There are two accepted coat colours, red and blue. Chocolate and cream are considered to be faults. Blue dogs can be blue, blue mottled, or blue speckled with tan on the legs and chest and white markings and a black patch or "mask" on one or both sides of the head. Red dogs are evenly speckled with solid red markings and similarly to the blue dogs can have a brown (red) patch "mask" on one or both sides of the head and sometimes on the body.

Both red dogs and blue dogs are born white (except for any solid-coloured body or face markings) and the red or black hairs show from around four weeks of age as they grow and mature. The distinctive adult colouration is the result of black or red hairs closely interspersed through a predominantly white coat. This is not merle colouration (a speckled effect that has associated health issues), but rather the result of the ticking gene. A number of breeds show ticking, which is the presence of colour through white areas, though the overall effect depends on other genes that will modify the size, shape and density of the ticking.

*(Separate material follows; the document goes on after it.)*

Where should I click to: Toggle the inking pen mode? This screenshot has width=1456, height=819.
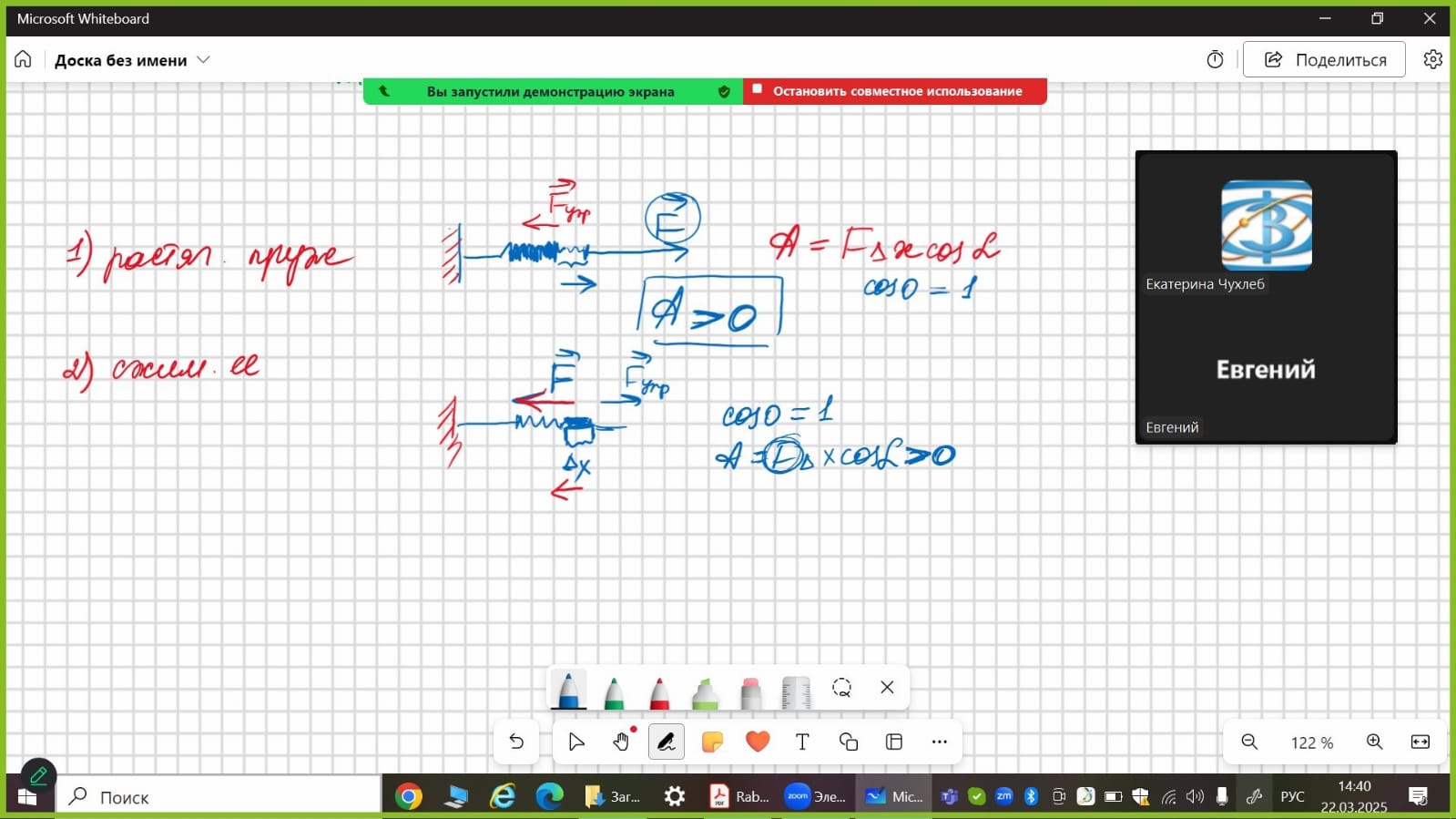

In addition to the primary colouration, an Australian Cattle Dog displays some patches of solid or near-solid colour. In both red and blue dogs, the most common are masks over one or both eyes, a white tip to the tail, a solid spot at the base of the tail, and sometimes solid spots on the body, though these are not desirable in dogs bred for conformation shows. Blue dogs may have tan midway up the legs and extending up the front to breast and throat, with tan on jaws, and tan eyebrows. Both colour forms can have a white "star" on the forehead called the "Bentley Mark", dog said to have been owned by an unsubstantiated Tom Bentley whose descendants allegedly could be identified by a white spot on the forehead and a black tail bar. Common miscolours in the Australian Cattle Dog are black hairs in a red-coated dog, including the extreme of a black saddle on a red dog, and extensive tan on the face and body on a blue dog, called "creeping tan". The Australian Cattle Dog has a double coat—the short, straight outer guard hairs are protective in nature, keeping the elements from the dog's skin while the undercoat is short, fine and dense.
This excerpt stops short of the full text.